108:30 — Nonconvex Stochastic Bregman Proximal Gradient Method with Application to Deep Learning

The widely used stochastic gradient methods for minimizing nonconvex composite objective functions require the Lipschitz smoothness of the differentiable part. But the requirement does not hold true for problem classes including quadratic inverse problems and training neural networks. To address this issue, we investigate a family of stochastic Bregman proximal gradient (SBPG) methods, which only require smooth adaptivity of the differentiable part. SBPG replaces the upper quadratic approximation used in SGD with the Bregman proximity measure, resulting in a better approximation model that captures the non-Lipschitz gradients of the nonconvex objective. We formulate the vanilla SBPG and establish its convergence properties under nonconvex setting without finite-sum structure. Experimental results on quadratic inverse problems testify the robustness of SBPG. Moreover, we propose a momentum-based version of SBPG (MSBPG) and prove it has improved convergence properties. We apply MSBPG to the training of deep neural networks with a polynomial kernel function, which ensures the smooth adaptivity of the loss function. Experimental results on representative benchmarks demonstrate the effectiveness and robustness of MSBPG in training neural networks. Since the additional computation cost of MSBPG compared with SGD is negligible in large-scale optimization, MSBPG can potentially be employed as an universal open-source optimizer in the future.

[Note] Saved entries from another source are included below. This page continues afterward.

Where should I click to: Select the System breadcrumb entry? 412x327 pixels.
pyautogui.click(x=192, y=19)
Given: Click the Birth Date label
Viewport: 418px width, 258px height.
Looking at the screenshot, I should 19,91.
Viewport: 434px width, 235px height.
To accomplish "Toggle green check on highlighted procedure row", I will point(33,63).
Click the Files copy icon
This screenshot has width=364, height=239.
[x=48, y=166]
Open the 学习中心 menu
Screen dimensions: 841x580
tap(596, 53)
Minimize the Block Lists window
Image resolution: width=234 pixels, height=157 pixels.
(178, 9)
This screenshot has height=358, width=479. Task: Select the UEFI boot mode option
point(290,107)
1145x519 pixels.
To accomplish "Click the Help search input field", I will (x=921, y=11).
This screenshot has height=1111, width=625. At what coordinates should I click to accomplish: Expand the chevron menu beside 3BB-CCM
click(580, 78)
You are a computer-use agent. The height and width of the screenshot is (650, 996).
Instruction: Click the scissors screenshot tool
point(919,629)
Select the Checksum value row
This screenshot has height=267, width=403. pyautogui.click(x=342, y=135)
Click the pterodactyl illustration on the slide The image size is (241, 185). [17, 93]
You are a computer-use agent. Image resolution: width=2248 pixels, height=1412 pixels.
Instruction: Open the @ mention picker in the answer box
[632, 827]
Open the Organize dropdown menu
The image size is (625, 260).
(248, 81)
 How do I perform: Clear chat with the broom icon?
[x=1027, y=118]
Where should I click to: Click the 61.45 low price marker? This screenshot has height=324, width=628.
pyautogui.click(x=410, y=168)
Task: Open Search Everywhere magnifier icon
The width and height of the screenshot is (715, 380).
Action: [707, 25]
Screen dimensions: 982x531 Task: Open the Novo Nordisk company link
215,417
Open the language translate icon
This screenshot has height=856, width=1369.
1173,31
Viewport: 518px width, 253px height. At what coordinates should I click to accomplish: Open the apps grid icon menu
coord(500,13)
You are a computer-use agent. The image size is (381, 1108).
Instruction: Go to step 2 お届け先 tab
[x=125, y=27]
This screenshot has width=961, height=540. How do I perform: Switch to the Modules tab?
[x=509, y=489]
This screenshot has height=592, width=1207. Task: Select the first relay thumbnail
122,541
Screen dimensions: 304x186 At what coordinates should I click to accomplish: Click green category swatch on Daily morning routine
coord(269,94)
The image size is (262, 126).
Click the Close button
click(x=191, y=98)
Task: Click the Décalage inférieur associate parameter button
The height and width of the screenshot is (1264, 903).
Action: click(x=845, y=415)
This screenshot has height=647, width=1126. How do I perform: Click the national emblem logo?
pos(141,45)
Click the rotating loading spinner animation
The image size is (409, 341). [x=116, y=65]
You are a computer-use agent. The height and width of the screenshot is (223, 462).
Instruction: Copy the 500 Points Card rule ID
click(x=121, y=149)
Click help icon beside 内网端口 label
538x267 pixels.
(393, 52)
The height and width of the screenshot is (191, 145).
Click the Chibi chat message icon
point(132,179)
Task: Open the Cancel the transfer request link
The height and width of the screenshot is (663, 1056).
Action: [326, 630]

209:00 — Approximate Bregman Proximal Gradient Algorithm for Relatively Smooth Nonconvex Optimization

In applications to machine learning and signal processing, regularization is useful to avoid overfitting or to impose the model structure. An optimization problem with a regularization term can be formulated as a composite nonconvex optimization problem. To address the composite nonconvex optimization problem, we propose the approximate Bregman proximal gradient algorithm (ABPG). ABPG employs a new distance that approximates the Bregman distance, making the subproblem of ABPG simpler to solve compared to that of existing Bregman-type algorithms. The subproblem of ABPG often has a closed-form solution due to the approximate Bregman distance. Similarly to existing Bregman-type algorithms, ABPG does not require the global Lipschitz continuity for the gradient of the smooth part. Instead, assuming the smooth adaptable property, we establish the global subsequential convergence under standard assumptions. Additionally, assuming that the objective function is a Kurdyka–Lojasiewicz function, we prove the global convergence of ABPG for a special case. In numerical experiments, we have applied ABPG to the convex lp regularized least squares problem, the lp loss problem, and the nonnegative linear system. Our numerical results show that ABPG outperforms existing algorithms especially when the gradient of the smooth part is not globally Lipschitz or even local Lipschitz continuous.

309:30 — Bregman Proximal Methods for Quantum Information Theoretic Problems

Convex optimization problems arise naturally when studying the fundamental limits of quantum communication systems, such as computing quantities known as quantum channel capacities. These problems typically involve minimizing or maximizing functions composed of quantum entropies, which are complex nonlinear functions of matrices, over the set of unit-trace Hermitian matrices. Standard methods such as projected gradient descent do not work well for these problems as the gradients of quantum entropies are not well-defined on the boundary of the set of unit-trace Hermitian matrices (i.e., rank-deficient matrices). Instead, in this work, we show how non-Euclidean generalizations of gradient descent algorithms, known as Bregman proximal gradient methods, can be applied to efficiently solve many problems from quantum information theory. We show how mirror descent and primal-dual hybrid gradient are appropriate algorithms for computing many quantum information theoretic quantities. Additionally, we prove for these problems that mirror descent and primal-dual hybrid gradient are guaranteed to converge sublinearly or linearly by using convergence analysis based on relative smoothness and strong convexity properties of the objective functions. We present numerical experiments showing how these algorithms perform for computing quantum channel capacities, quantum rate-distortion functions, and relative entropies of entanglement.